Innovate with HPC on Cloud
|Provider||Compute Instance||Interconnect||Job Scheduler|
|Azure||H-series, HB-series, HBv2-series, HC-series, N series||Infiniband, RDMA||Azure Batch|
|GCP||M2, C2||High speed SDN network backed by Google backbone||Slurm|
|AWS||High speed SDN network backed by Google backbone||Elastic fabric Adapter (EFA)||Slurm|
High-performance computing is a very expensive technology. It is developed and maintained by only a few huge corporations like Shell, AstraZeneca, and Govt organization working in areas of meteorology and space exploration. A renewed importance of innovation in the globalized industrial scenario bring HPC to even small startups working in the domain like Machine learning and AI. HPC has always been at the pinnacle of research and innovation of problems of massive scale. According to an estimation an average internet user generates 1.5 GB of data per day, A self-driving car generates over 3000 GB data per day, A connected factory generates 1TB data every day. Huge computation power is required to process this data. By leveraging HPC technology huge datasets of terabyte or petabyte of size can be processed in minutes and hours despite weeks and months by traditional computing devices. Consequently, HPC has become a key technology for driving innovation out of big data. Cloud has emerged as a disruptive technology for many traditional technologies including HPC. Organizations who are using the cloud has many benefits than creating and maintaining on-premise infrastructure.
HPC on Public Cloud
HPC workloads typically have huge peaks and valleys. There are time when underlining hardware working on full capacity and other time it is sitting idle. HPC workloads takes days and weeks to deliver results. It is a huge financial loss when compute capacity of petaflops are underutilized. In fact consideration of idle time is a major factor is designing of HPC facility. Top 500 which is a universal standard ranking system for HPC supercomputers have come up with the idea of Green500 to rank HPC systems for most cost saving and environment friendly facilities. Cloud has proven to be a disruptive technology across many domains including HPC. Many organization across the world are choosing cloud alternative for expanding their on prem capabilities as well as to apply HPC for innovation. Cloud offers powerful computer systems for enabling many workloads including visual simulation, image rendering, data analytics using R on the cloud. Microsoft Azure offers fast F series CPUs suitable for faster execution of simulation and analytics. G series and M series CPUs can process huge datasets in memory for data processing and big data workloads. Google offers C2 and M2 VMs ideal for compute intensive and memory intensive workloads. It delivers 40% higher performance than other general existing VMs available in GCP. Amazon is enhancing its existing capability in near future by adding more compute engines dedicated from HPC workloads. Currently AWS has C5n driving its compute capabilities for HPC workloads. P3dn EC2 instance provides fastest machine learning training in the cloud. Amazon has developed Elastic Fabric Adaptor suitable for HPC workloads for low latency inter process communication. Azure has H-series VM instances. H series is primarily designed for executing HPC workloads on the cloud. Microsoft has partnered with Nvidia to develop systems powered with tesla V100 PCI Express based GPUs and V100 SXM GPUs on cloud. Nvidia developed parallel processing libraries which can makes it possible to use Nvidia GPUs for faster execution cycle along in parallel with CPUs. Azure N series VMs ideal for dynamic and rich video production and faster game development.

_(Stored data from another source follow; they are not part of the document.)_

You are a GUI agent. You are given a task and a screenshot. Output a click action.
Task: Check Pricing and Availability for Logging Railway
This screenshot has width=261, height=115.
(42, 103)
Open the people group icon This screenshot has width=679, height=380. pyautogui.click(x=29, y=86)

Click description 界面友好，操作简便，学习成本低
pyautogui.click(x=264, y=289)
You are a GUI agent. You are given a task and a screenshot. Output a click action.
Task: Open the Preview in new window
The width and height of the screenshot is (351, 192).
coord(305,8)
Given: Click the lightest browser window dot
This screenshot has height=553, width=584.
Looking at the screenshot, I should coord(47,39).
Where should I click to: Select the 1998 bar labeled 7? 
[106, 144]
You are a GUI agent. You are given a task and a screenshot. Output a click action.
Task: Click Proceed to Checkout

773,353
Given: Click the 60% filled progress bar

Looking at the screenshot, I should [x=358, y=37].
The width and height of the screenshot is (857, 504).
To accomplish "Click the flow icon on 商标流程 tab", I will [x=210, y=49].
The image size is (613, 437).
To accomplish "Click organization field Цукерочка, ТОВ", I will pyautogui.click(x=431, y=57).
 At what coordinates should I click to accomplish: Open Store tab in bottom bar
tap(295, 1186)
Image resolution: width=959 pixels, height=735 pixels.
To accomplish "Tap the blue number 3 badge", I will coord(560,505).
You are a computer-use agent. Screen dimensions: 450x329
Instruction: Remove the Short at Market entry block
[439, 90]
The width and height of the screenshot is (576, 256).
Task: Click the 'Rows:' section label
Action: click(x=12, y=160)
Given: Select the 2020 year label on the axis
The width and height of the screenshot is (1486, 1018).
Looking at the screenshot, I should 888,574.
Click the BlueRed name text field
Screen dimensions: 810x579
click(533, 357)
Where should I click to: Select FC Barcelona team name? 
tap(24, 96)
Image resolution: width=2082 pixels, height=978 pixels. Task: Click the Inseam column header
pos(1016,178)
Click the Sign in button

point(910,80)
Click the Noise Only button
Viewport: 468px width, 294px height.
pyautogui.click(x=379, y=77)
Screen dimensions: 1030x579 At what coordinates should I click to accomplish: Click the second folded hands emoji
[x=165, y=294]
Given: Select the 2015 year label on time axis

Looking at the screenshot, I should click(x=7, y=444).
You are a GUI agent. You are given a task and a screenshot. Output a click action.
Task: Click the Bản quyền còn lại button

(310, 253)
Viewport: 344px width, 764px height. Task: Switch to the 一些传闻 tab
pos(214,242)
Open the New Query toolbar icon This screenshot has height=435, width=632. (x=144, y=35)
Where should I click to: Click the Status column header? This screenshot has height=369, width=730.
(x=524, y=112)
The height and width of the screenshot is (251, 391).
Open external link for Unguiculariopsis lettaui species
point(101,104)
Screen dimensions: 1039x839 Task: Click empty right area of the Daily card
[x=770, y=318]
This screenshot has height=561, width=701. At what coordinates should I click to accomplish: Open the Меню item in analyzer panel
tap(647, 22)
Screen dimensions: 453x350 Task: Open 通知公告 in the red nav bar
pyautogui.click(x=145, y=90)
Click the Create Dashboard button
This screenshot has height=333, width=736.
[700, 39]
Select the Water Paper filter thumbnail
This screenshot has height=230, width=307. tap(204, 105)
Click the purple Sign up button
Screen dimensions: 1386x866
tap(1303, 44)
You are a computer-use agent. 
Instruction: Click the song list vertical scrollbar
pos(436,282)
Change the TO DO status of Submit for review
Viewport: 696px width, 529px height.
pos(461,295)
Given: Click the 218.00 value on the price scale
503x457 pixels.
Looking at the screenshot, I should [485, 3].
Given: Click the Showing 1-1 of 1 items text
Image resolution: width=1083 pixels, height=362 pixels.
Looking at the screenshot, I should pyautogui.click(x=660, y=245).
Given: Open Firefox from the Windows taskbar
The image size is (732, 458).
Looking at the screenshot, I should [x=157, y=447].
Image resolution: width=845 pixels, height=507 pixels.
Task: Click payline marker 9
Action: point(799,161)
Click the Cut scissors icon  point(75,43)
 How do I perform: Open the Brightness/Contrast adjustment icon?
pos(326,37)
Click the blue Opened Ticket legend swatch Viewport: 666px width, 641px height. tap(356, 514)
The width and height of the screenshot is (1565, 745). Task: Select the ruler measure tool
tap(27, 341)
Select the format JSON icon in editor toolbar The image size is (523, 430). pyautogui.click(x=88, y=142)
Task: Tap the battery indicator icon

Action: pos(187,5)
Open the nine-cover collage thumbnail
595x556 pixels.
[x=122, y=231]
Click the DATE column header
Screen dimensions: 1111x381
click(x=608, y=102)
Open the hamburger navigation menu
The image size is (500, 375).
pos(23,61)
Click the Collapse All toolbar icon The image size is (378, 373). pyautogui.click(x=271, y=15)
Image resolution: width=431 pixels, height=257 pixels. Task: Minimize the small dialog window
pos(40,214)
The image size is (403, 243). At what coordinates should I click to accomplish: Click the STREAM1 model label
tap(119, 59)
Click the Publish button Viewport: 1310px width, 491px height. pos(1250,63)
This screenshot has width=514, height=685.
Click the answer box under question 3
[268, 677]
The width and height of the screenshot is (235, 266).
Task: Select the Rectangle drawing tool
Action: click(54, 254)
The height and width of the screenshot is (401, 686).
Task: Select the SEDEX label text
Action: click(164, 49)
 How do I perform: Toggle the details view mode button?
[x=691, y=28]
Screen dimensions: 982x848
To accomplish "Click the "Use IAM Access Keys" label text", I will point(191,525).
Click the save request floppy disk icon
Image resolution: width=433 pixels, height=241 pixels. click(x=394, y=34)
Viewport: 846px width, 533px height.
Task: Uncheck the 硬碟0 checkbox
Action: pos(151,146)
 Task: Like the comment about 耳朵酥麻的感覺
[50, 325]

Azure is only provider of Infiniband and RDMA on the cloud. By adding Infiniband in their cloud offering Microsoft has revolutionized the HPC domain ahead of any other organization. Infiniband can deliver speed of upto 10 GBps between multiple CPUs. It has and added advantage to over CPU only architecture. Cloud offers choice of pre-emptible VMs, Spot instances for creating and scaling and cost effective HPC clusters on cloud. IT teams can dynamically decide on how many compute machines they want for their workload. Thousands of machines can be added to existing cluster to get faster results. Cloud has empowered IT groups to access HPC resources on cloud from anywhere in the world. Finally for organization who wants to access supercomputer for their jobs can get Cray supercomputer in Microsoft Azure.
Innovate faster on HPC
HPC is becoming increasingly important for key areas like Machine Learning, AI, Life sciences among many. To take an example Machine learning, training of the model depends upon large datasets. Huge systems with petaflops and teraflops of computing capacity can train a model faster than general computer systems. HPC is helping ML and AI researchers to become faster more productive. Deep learning has become a prime method of doing research activities in financial markets, drug discovery, speech recognition, computer networking, and many more. Deep learning improves the performance of model training by exploiting specific low-level instructions on GPUs along with CPUs. It spares professionals to move on to new ideas early and accelerate the innovation cycle. HPC can reduce the time of execution from weeks and months to a small number of hours. HPC is proven to be useful in advancing technologies irrespective of domain. Domains range from geology, physics to network design and cybersecurity have utilized the power of HPC to drive innovation in their respective domains and find new ways to break through bottlenecks in existing processes.